Now we build the TinyCNN with the full training interface: loss_and_grad runs a forward pass, computes the loss, and then backpropagates through every layer. The step method updates all trainable parameters.

class TinyCNN:
    """A minimal CNN for 8x8 grayscale images, now with training support.
    
    Architecture:
        Conv2D(1->3, 3x3) -> ReLU -> MaxPool(2x2) -> Flatten -> Dense(27->3)
    """
    def __init__(self, seed=42):
        self.conv = Conv2D(in_channels=1, out_channels=3,
                           kernel_size=3, seed=seed)
        self.relu = ReLU()
        self.pool = MaxPool2D(pool_size=2)
        self.flatten = Flatten()
        self.dense = Dense(in_features=27, out_features=3,
                           seed=seed + 1)
        self.layers = [self.conv, self.relu, self.pool,
                       self.flatten, self.dense]

    def forward(self, x):
        """Forward pass through all layers."""
        for layer in self.layers:
            x = layer.forward(x)
        return x  # logits, shape (batch, 3)

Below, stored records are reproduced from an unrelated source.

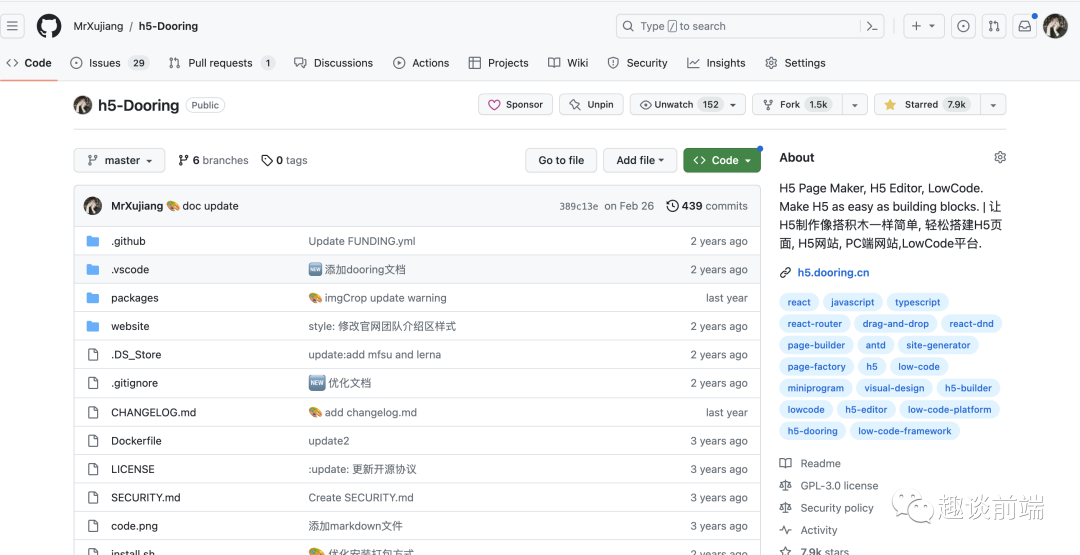Open the command palette icon
The height and width of the screenshot is (555, 1080).
tap(872, 26)
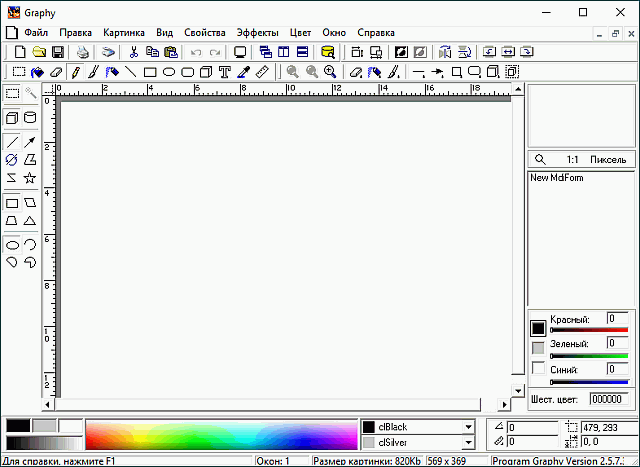Click the Пиксель units button
The image size is (640, 467).
607,159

    def loss_and_grad(self, x, y):
        """Forward pass + loss + full backward pass."""
        logits = self.forward(x)
        loss, probs, d_logits = softmax_cross_entropy(logits, y)
        # Backward through all layers in reverse order
        grad = d_logits
        for layer in reversed(self.layers):
            grad = layer.backward(grad)
        return loss, probs

    def step(self, lr):
        """Update all trainable parameters."""
        self.conv.step(lr)
        self.dense.step(lr)

    def predict(self, x):
        """Return predicted class indices."""
        logits = self.forward(x)
        return np.argmax(logits, axis=1)

    def evaluate(self, x, y):
        """Compute accuracy on a dataset."""
        preds = self.predict(x)
        return np.mean(preds == y)

    def fit(self, x_train, y_train, x_val, y_val,
            epochs=80, lr=0.12, batch_size=18, seed=0):
        """Full training loop with mini-batch SGD.
        
        Returns
        -------
        history : dict with keys 'train_loss', 'val_loss',
                  'train_acc', 'val_acc', 'kernel_snapshots'
        """
        rng = np.random.default_rng(seed)
        n_train = x_train.shape[0]
        snapshot_epochs = {0, 1, 5, 15, 40, epochs - 1}

        history = {
            'train_loss': [], 'val_loss': [],
            'train_acc': [], 'val_acc': [],
            'kernel_snapshots': {}
        }

        for epoch in range(epochs):
            # Save kernel snapshot if needed
            if epoch in snapshot_epochs:
                history['kernel_snapshots'][epoch] = \
                    self.conv.weights.copy()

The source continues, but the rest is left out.